List each line of the data below that contains the word "agent", copying those lines in full.

Raw data |
(begin)

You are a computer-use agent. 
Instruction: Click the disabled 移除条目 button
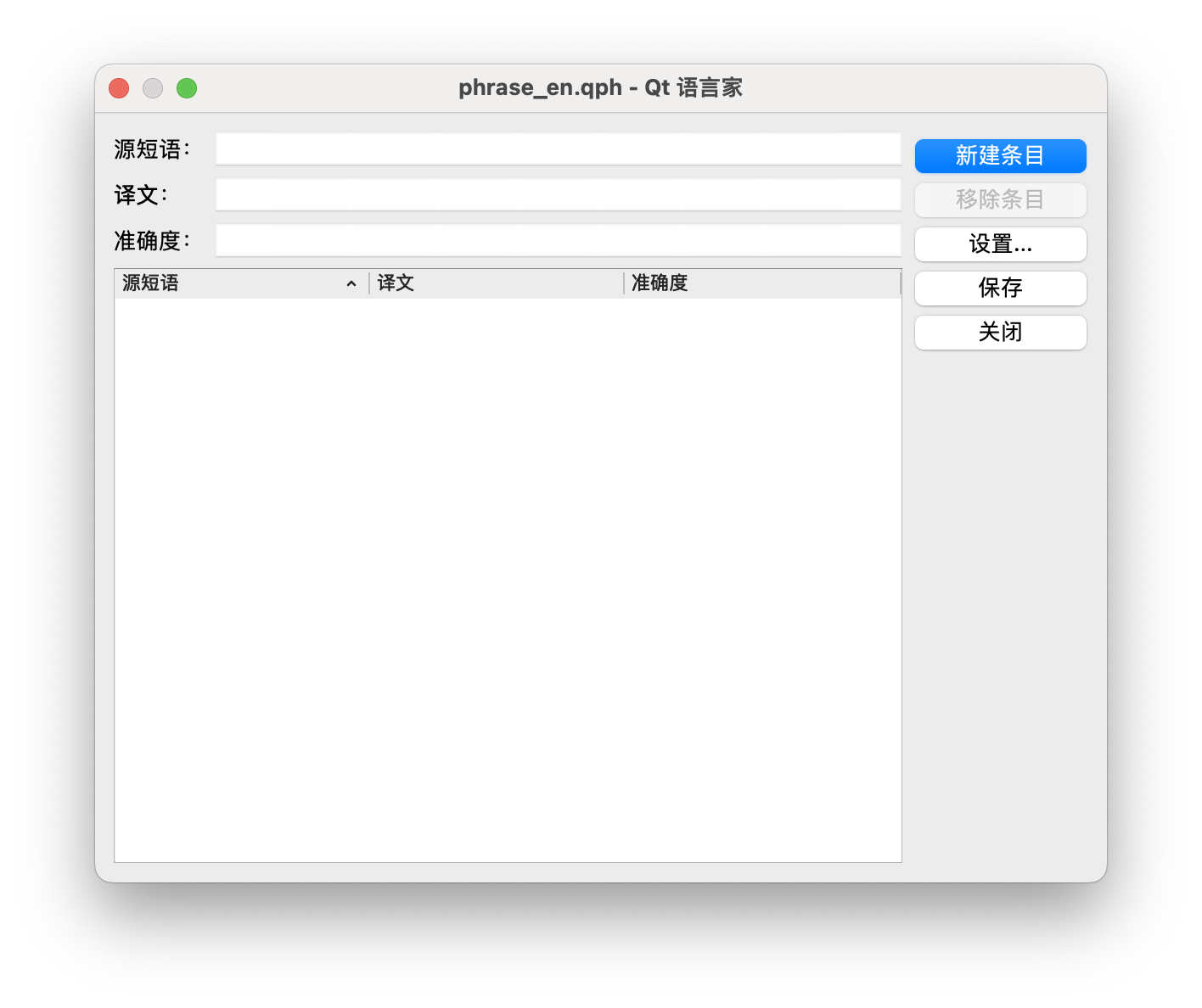[1000, 200]
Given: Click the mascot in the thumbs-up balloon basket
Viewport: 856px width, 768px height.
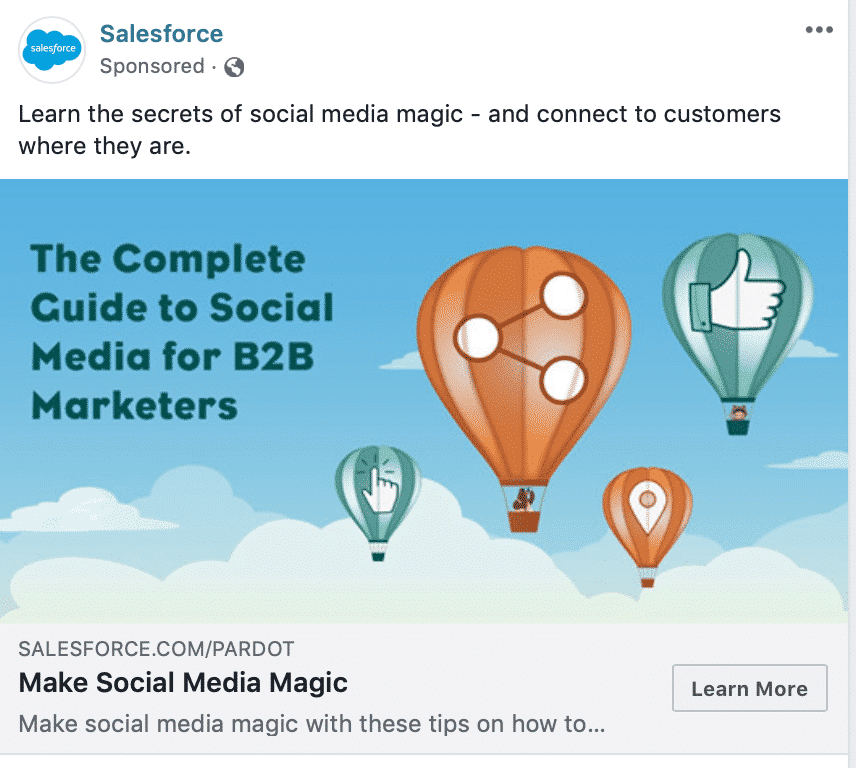Looking at the screenshot, I should [738, 413].
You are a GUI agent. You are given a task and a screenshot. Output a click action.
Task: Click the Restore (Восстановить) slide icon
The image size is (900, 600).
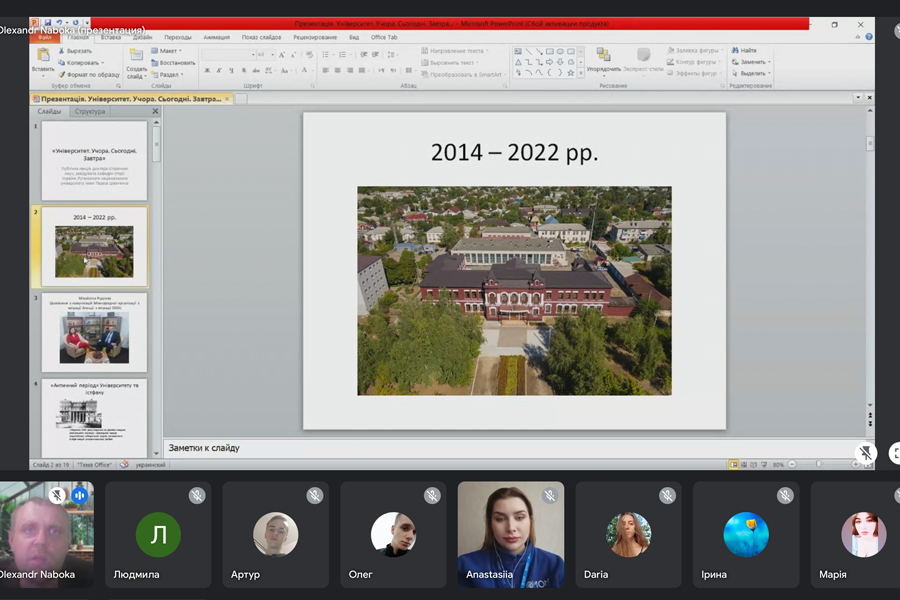pyautogui.click(x=155, y=62)
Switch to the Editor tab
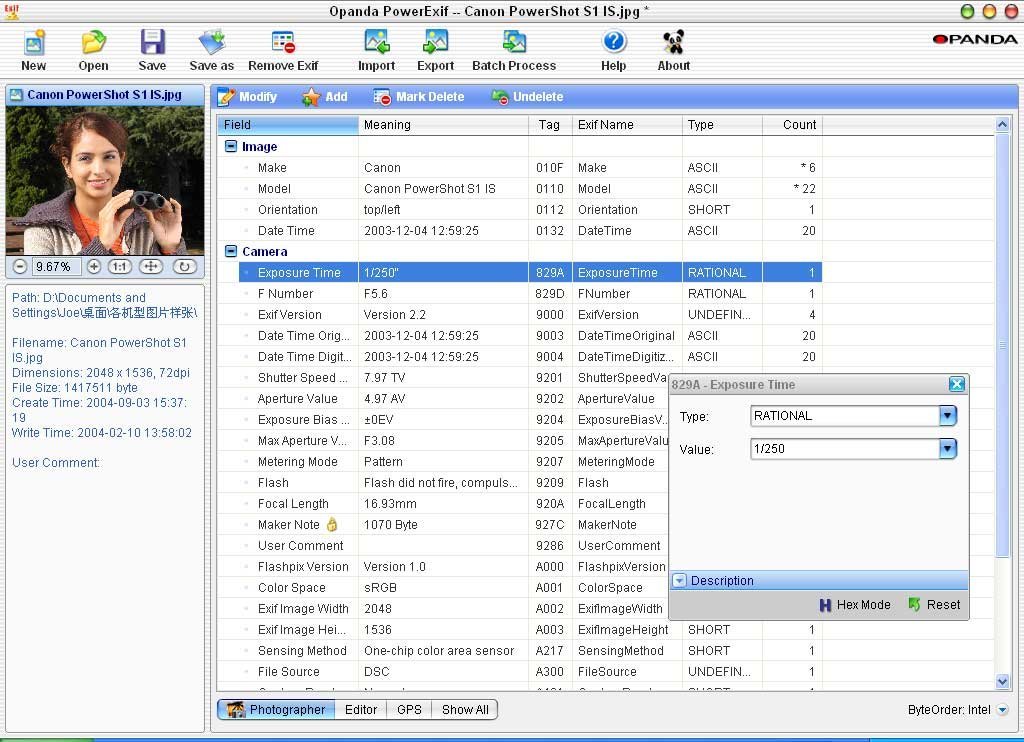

(end)

Completed exercise |
You are a computer-use agent. 
You are a GUI agent. You are given a task and a screenshot. Output a click action.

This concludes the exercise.